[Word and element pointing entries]
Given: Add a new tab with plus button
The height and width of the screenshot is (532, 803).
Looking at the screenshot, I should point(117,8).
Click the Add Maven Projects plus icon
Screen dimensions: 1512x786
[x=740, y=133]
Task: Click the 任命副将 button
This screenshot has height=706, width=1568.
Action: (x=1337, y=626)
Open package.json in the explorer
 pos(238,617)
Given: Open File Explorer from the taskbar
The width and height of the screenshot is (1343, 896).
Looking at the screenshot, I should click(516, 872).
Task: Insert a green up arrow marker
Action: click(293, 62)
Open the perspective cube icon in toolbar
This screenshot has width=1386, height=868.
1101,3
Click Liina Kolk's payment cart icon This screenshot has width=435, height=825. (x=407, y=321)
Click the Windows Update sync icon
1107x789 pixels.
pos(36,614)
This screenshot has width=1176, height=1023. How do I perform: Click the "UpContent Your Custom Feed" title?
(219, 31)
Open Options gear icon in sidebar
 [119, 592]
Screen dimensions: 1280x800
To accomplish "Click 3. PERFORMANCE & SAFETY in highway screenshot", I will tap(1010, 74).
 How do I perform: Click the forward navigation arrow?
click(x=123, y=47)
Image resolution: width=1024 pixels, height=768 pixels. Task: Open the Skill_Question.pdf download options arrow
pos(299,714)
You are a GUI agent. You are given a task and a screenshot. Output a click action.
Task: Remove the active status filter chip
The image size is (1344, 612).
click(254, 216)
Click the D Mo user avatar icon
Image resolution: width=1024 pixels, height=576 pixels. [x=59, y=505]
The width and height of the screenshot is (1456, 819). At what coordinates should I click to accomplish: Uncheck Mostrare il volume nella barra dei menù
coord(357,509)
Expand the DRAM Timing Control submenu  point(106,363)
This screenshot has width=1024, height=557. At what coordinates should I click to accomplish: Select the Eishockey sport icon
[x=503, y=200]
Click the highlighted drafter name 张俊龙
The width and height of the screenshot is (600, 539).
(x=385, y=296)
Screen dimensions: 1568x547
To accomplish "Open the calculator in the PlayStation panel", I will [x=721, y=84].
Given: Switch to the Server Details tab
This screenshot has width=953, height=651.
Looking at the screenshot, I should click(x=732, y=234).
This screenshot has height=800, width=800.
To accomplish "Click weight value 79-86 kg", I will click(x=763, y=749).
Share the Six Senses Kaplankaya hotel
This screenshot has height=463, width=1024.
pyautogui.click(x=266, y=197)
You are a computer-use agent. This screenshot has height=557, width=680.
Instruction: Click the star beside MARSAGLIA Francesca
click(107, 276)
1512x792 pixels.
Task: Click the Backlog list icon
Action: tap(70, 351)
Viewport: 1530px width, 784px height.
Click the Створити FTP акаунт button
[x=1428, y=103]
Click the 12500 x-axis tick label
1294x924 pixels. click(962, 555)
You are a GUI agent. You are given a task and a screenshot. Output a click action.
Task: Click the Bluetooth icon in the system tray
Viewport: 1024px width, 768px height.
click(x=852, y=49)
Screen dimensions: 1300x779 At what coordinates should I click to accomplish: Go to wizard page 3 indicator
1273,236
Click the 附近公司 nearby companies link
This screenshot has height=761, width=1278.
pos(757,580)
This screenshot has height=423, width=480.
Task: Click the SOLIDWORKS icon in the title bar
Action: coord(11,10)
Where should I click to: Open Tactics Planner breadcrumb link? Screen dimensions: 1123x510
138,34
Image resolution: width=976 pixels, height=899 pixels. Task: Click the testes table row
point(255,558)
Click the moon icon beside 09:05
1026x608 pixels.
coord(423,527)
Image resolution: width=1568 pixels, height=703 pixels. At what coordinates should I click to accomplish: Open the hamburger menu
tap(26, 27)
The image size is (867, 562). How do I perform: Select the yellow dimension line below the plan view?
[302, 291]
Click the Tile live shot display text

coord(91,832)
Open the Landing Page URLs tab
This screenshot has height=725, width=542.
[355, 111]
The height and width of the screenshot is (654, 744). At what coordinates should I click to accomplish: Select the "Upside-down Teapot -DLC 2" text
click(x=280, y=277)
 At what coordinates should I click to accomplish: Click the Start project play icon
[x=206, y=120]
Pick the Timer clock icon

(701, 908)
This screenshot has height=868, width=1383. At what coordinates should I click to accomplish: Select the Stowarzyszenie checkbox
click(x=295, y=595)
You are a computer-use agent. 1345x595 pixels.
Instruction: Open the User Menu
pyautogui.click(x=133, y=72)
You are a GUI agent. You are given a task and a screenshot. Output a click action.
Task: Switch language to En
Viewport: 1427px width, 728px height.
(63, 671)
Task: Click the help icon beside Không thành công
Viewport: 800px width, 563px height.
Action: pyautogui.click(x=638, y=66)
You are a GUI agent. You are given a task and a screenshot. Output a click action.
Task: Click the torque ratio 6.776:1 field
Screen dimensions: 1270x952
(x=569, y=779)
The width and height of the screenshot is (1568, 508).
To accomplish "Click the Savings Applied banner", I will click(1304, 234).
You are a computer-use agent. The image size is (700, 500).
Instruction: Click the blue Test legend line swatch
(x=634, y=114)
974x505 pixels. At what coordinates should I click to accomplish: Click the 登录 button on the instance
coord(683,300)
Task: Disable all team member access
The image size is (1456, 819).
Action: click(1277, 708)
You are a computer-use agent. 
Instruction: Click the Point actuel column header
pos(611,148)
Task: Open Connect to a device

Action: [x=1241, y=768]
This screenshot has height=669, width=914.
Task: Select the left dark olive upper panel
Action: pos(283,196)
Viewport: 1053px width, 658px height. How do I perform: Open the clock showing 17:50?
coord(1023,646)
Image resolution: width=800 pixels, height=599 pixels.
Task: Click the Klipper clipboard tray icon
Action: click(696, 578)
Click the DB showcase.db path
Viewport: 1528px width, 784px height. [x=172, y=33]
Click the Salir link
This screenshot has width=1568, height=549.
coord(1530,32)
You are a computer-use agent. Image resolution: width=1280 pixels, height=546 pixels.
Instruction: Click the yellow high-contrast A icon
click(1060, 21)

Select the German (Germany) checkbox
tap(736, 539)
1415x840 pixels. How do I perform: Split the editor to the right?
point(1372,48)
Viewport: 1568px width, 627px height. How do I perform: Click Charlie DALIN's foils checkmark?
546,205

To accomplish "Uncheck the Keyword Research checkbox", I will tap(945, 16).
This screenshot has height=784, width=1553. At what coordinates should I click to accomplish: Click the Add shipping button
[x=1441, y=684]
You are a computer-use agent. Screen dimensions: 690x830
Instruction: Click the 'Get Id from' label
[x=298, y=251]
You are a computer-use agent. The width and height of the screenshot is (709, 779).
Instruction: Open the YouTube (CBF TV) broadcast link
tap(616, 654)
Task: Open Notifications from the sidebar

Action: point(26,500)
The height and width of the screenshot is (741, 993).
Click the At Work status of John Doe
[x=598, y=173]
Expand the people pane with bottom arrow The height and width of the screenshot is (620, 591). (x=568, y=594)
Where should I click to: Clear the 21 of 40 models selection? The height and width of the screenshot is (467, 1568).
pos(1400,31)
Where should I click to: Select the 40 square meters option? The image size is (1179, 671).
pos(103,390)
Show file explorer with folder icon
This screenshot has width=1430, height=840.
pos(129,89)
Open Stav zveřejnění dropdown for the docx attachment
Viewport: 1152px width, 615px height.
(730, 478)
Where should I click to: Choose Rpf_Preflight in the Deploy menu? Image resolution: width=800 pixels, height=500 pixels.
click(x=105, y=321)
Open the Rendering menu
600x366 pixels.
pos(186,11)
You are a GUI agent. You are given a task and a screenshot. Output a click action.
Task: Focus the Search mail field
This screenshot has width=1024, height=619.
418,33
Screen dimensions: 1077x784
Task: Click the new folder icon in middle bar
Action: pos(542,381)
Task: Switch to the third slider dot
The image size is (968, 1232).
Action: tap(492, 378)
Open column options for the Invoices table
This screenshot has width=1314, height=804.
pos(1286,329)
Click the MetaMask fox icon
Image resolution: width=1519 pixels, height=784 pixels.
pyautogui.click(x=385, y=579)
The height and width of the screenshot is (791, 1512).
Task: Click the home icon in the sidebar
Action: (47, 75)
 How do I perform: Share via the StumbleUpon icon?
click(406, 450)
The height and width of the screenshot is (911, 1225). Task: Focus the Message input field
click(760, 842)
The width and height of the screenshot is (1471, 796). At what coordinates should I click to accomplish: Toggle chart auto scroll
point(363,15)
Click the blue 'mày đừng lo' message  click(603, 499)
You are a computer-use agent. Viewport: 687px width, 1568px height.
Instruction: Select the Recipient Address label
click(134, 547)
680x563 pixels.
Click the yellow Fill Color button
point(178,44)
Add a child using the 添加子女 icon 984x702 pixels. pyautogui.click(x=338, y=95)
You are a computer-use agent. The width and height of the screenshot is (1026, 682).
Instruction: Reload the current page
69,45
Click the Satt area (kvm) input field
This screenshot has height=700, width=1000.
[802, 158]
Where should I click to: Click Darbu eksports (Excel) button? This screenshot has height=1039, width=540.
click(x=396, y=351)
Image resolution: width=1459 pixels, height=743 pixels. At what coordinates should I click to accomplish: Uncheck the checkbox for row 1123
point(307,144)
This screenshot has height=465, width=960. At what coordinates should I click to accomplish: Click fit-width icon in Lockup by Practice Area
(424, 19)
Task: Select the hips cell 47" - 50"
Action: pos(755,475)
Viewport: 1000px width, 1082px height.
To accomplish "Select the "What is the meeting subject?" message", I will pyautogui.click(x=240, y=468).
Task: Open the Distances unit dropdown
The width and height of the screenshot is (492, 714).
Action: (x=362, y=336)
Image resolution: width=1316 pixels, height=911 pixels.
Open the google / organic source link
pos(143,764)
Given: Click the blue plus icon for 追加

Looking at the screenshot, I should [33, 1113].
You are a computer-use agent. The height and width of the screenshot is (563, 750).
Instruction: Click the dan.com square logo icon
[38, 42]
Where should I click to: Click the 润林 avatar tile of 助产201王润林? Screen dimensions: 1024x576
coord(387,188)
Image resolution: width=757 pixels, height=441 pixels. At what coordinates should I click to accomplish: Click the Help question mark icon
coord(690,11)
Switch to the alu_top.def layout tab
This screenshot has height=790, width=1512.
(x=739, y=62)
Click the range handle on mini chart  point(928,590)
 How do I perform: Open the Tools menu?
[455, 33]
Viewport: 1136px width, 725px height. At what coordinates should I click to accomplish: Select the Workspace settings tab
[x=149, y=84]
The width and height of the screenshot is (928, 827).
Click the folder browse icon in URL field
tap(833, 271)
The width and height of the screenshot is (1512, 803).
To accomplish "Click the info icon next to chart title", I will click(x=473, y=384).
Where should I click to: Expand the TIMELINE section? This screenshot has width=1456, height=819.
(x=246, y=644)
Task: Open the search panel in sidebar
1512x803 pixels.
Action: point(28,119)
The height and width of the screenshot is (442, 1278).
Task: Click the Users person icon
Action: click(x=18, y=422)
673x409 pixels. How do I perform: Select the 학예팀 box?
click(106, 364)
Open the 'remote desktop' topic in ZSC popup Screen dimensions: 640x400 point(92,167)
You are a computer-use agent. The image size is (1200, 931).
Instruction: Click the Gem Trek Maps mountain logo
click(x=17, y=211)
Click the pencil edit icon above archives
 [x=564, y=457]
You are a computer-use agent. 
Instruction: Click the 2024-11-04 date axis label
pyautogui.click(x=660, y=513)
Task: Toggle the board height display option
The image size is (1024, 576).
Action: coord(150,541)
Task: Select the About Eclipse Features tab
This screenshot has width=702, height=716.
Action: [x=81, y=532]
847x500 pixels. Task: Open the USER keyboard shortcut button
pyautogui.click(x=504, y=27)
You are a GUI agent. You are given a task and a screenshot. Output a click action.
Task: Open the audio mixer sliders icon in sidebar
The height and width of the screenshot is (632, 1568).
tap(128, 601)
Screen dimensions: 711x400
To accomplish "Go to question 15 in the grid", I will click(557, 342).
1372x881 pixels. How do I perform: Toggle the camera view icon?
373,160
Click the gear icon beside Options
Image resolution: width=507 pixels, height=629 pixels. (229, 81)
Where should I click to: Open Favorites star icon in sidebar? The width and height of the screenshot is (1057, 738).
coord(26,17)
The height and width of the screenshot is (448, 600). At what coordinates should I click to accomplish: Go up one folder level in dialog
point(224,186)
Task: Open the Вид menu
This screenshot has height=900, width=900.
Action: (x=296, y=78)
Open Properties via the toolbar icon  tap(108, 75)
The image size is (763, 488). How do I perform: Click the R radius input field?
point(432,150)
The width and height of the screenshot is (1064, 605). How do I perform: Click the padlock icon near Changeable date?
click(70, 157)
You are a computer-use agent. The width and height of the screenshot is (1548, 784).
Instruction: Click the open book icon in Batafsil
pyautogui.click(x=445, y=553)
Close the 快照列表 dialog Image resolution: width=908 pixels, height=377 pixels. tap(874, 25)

#### Request:
Copy the part of the listing that opens with the line containing "Task: Open Connect to a device" and closes with the line containing "coord(1530,32)", keeping every line exactly as it appears.

#### Written answer:
Task: Open Connect to a device

Action: [x=1241, y=768]
This screenshot has height=669, width=914.
Task: Select the left dark olive upper panel
Action: pos(283,196)
Viewport: 1053px width, 658px height. How do I perform: Open the clock showing 17:50?
coord(1023,646)
Image resolution: width=800 pixels, height=599 pixels.
Task: Click the Klipper clipboard tray icon
Action: click(696, 578)
Click the DB showcase.db path
Viewport: 1528px width, 784px height. [x=172, y=33]
Click the Salir link
This screenshot has width=1568, height=549.
coord(1530,32)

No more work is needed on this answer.